What is required | Your task is to transcribe the entries exactly.

(Source records)
══════════

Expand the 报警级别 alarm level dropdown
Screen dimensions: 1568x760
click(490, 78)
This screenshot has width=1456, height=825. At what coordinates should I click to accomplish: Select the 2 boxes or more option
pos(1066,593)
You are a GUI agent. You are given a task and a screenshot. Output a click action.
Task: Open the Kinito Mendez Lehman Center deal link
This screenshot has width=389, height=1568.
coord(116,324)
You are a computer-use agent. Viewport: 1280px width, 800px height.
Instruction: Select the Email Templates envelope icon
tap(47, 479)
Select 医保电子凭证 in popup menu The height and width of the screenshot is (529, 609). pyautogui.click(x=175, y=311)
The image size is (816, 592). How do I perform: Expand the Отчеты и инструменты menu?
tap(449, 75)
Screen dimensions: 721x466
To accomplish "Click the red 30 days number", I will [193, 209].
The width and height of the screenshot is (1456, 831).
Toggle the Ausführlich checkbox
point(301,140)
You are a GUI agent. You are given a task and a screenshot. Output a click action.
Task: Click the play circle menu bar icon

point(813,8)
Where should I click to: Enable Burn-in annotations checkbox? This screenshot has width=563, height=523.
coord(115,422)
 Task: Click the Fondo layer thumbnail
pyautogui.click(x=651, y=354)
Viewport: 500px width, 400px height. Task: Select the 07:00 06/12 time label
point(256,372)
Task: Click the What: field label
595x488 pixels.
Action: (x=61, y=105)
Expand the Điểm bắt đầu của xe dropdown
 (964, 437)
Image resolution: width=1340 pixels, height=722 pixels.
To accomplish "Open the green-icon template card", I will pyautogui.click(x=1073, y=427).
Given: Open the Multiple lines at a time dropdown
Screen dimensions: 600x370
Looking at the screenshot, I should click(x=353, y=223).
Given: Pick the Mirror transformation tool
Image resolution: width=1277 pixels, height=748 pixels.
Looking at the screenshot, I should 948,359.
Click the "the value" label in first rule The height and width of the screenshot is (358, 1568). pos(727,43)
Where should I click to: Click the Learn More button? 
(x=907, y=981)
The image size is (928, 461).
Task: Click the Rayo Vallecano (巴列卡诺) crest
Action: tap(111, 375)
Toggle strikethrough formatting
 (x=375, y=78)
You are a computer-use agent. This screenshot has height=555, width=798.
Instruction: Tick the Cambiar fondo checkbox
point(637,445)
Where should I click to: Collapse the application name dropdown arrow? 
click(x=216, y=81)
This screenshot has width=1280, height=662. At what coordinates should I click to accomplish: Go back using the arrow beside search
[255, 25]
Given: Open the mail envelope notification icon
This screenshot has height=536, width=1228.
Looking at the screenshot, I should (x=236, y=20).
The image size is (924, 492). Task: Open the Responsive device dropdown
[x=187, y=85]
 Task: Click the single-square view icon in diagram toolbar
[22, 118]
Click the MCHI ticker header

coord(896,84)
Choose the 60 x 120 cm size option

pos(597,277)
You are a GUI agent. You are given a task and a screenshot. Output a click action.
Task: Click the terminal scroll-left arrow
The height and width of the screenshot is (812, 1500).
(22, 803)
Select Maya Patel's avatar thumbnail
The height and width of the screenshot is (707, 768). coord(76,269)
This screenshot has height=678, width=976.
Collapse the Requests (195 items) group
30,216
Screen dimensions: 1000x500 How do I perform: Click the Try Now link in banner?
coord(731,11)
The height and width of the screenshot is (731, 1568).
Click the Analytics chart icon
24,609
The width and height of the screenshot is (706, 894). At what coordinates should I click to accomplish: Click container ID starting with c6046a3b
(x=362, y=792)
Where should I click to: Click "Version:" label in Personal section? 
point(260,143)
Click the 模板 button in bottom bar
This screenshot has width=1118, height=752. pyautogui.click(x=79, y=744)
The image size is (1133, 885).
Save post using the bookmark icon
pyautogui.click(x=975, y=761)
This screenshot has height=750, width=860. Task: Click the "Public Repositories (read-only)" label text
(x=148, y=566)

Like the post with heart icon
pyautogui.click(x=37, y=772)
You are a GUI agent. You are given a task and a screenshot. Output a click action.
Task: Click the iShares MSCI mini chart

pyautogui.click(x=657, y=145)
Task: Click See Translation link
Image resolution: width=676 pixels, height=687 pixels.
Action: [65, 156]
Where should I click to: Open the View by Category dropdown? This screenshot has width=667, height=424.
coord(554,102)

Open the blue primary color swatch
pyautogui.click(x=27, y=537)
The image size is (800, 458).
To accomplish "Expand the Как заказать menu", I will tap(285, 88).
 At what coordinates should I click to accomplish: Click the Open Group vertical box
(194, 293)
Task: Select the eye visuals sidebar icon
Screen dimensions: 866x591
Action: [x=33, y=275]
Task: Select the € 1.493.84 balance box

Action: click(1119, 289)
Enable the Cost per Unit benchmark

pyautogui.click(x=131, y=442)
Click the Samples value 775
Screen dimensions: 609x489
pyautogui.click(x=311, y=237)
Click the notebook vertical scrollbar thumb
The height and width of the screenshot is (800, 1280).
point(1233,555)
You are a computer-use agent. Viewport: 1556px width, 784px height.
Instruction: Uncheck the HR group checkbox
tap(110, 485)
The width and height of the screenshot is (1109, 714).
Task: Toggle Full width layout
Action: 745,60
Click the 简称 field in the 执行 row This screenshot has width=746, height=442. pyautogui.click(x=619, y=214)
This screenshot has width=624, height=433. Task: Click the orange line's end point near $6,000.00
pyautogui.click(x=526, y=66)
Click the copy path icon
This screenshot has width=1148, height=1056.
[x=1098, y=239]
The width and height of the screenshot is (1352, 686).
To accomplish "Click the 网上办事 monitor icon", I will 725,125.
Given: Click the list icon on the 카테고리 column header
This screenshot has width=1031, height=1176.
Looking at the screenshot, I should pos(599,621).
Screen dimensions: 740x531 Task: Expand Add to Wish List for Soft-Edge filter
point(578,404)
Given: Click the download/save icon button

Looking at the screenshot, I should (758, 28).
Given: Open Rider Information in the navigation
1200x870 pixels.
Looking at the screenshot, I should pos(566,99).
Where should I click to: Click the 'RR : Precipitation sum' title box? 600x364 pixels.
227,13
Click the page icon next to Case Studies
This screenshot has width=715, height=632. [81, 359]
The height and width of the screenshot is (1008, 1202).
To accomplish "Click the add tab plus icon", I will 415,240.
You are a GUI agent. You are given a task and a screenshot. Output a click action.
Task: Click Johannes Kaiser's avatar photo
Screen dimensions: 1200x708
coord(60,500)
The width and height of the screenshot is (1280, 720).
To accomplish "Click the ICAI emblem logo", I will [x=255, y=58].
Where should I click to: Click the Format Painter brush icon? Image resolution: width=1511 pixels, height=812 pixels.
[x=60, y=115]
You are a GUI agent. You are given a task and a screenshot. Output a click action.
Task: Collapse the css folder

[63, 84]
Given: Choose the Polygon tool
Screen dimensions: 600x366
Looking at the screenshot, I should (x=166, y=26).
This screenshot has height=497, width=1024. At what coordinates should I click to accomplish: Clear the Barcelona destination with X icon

══════════

Answer to this task |
Expand the 报警级别 alarm level dropdown
Screen dimensions: 1568x760
click(490, 78)
This screenshot has width=1456, height=825. At what coordinates should I click to accomplish: Select the 2 boxes or more option
pos(1066,593)
You are a GUI agent. You are given a task and a screenshot. Output a click action.
Task: Open the Kinito Mendez Lehman Center deal link
This screenshot has width=389, height=1568.
coord(116,324)
You are a computer-use agent. Viewport: 1280px width, 800px height.
Instruction: Select the Email Templates envelope icon
tap(47, 479)
Select 医保电子凭证 in popup menu The height and width of the screenshot is (529, 609). pyautogui.click(x=175, y=311)
The image size is (816, 592). How do I perform: Expand the Отчеты и инструменты menu?
tap(449, 75)
Screen dimensions: 721x466
To accomplish "Click the red 30 days number", I will [193, 209].
The width and height of the screenshot is (1456, 831).
Toggle the Ausführlich checkbox
point(301,140)
You are a GUI agent. You are given a task and a screenshot. Output a click action.
Task: Click the play circle menu bar icon

point(813,8)
Where should I click to: Enable Burn-in annotations checkbox? This screenshot has width=563, height=523.
coord(115,422)
 Task: Click the Fondo layer thumbnail
pyautogui.click(x=651, y=354)
Viewport: 500px width, 400px height. Task: Select the 07:00 06/12 time label
point(256,372)
Task: Click the What: field label
595x488 pixels.
Action: (x=61, y=105)
Expand the Điểm bắt đầu của xe dropdown
 (964, 437)
Image resolution: width=1340 pixels, height=722 pixels.
To accomplish "Open the green-icon template card", I will pyautogui.click(x=1073, y=427).
Given: Open the Multiple lines at a time dropdown
Screen dimensions: 600x370
Looking at the screenshot, I should click(x=353, y=223).
Given: Pick the Mirror transformation tool
Image resolution: width=1277 pixels, height=748 pixels.
Looking at the screenshot, I should 948,359.
Click the "the value" label in first rule The height and width of the screenshot is (358, 1568). pos(727,43)
Where should I click to: Click the Learn More button? 
(x=907, y=981)
The image size is (928, 461).
Task: Click the Rayo Vallecano (巴列卡诺) crest
Action: tap(111, 375)
Toggle strikethrough formatting
 (x=375, y=78)
You are a computer-use agent. This screenshot has height=555, width=798.
Instruction: Tick the Cambiar fondo checkbox
point(637,445)
Where should I click to: Collapse the application name dropdown arrow? 
click(x=216, y=81)
This screenshot has width=1280, height=662. At what coordinates should I click to accomplish: Go back using the arrow beside search
[255, 25]
Given: Open the mail envelope notification icon
This screenshot has height=536, width=1228.
Looking at the screenshot, I should (x=236, y=20).
The image size is (924, 492). Task: Open the Responsive device dropdown
[x=187, y=85]
 Task: Click the single-square view icon in diagram toolbar
[22, 118]
Click the MCHI ticker header

coord(896,84)
Choose the 60 x 120 cm size option

pos(597,277)
You are a GUI agent. You are given a task and a screenshot. Output a click action.
Task: Click the terminal scroll-left arrow
The height and width of the screenshot is (812, 1500).
(22, 803)
Select Maya Patel's avatar thumbnail
The height and width of the screenshot is (707, 768). coord(76,269)
This screenshot has height=678, width=976.
Collapse the Requests (195 items) group
30,216
Screen dimensions: 1000x500 How do I perform: Click the Try Now link in banner?
coord(731,11)
The height and width of the screenshot is (731, 1568).
Click the Analytics chart icon
24,609
The width and height of the screenshot is (706, 894). At what coordinates should I click to accomplish: Click container ID starting with c6046a3b
(x=362, y=792)
Where should I click to: Click "Version:" label in Personal section? 
point(260,143)
Click the 模板 button in bottom bar
This screenshot has width=1118, height=752. pyautogui.click(x=79, y=744)
The image size is (1133, 885).
Save post using the bookmark icon
pyautogui.click(x=975, y=761)
This screenshot has height=750, width=860. Task: Click the "Public Repositories (read-only)" label text
(x=148, y=566)

Like the post with heart icon
pyautogui.click(x=37, y=772)
You are a GUI agent. You are given a task and a screenshot. Output a click action.
Task: Click the iShares MSCI mini chart

pyautogui.click(x=657, y=145)
Task: Click See Translation link
Image resolution: width=676 pixels, height=687 pixels.
Action: [65, 156]
Where should I click to: Open the View by Category dropdown? This screenshot has width=667, height=424.
coord(554,102)

Open the blue primary color swatch
pyautogui.click(x=27, y=537)
The image size is (800, 458).
To accomplish "Expand the Как заказать menu", I will tap(285, 88).
 At what coordinates should I click to accomplish: Click the Open Group vertical box
(194, 293)
Task: Select the eye visuals sidebar icon
Screen dimensions: 866x591
Action: [x=33, y=275]
Task: Select the € 1.493.84 balance box

Action: click(1119, 289)
Enable the Cost per Unit benchmark

pyautogui.click(x=131, y=442)
Click the Samples value 775
Screen dimensions: 609x489
pyautogui.click(x=311, y=237)
Click the notebook vertical scrollbar thumb
The height and width of the screenshot is (800, 1280).
point(1233,555)
You are a computer-use agent. Viewport: 1556px width, 784px height.
Instruction: Uncheck the HR group checkbox
tap(110, 485)
The width and height of the screenshot is (1109, 714).
Task: Toggle Full width layout
Action: 745,60
Click the 简称 field in the 执行 row This screenshot has width=746, height=442. pyautogui.click(x=619, y=214)
This screenshot has width=624, height=433. Task: Click the orange line's end point near $6,000.00
pyautogui.click(x=526, y=66)
Click the copy path icon
This screenshot has width=1148, height=1056.
[x=1098, y=239]
The width and height of the screenshot is (1352, 686).
To accomplish "Click the 网上办事 monitor icon", I will 725,125.
Given: Click the list icon on the 카테고리 column header
This screenshot has width=1031, height=1176.
Looking at the screenshot, I should pos(599,621).
Screen dimensions: 740x531 Task: Expand Add to Wish List for Soft-Edge filter
point(578,404)
Given: Click the download/save icon button

Looking at the screenshot, I should (758, 28).
Given: Open Rider Information in the navigation
1200x870 pixels.
Looking at the screenshot, I should pos(566,99).
Where should I click to: Click the 'RR : Precipitation sum' title box? 600x364 pixels.
227,13
Click the page icon next to Case Studies
This screenshot has width=715, height=632. [81, 359]
The height and width of the screenshot is (1008, 1202).
To accomplish "Click the add tab plus icon", I will 415,240.
You are a GUI agent. You are given a task and a screenshot. Output a click action.
Task: Click Johannes Kaiser's avatar photo
Screen dimensions: 1200x708
coord(60,500)
The width and height of the screenshot is (1280, 720).
To accomplish "Click the ICAI emblem logo", I will [x=255, y=58].
Where should I click to: Click the Format Painter brush icon? Image resolution: width=1511 pixels, height=812 pixels.
[x=60, y=115]
You are a GUI agent. You are given a task and a screenshot. Output a click action.
Task: Collapse the css folder

[63, 84]
Given: Choose the Polygon tool
Screen dimensions: 600x366
Looking at the screenshot, I should (x=166, y=26).
This screenshot has height=497, width=1024. At what coordinates should I click to accomplish: Clear the Barcelona destination with X icon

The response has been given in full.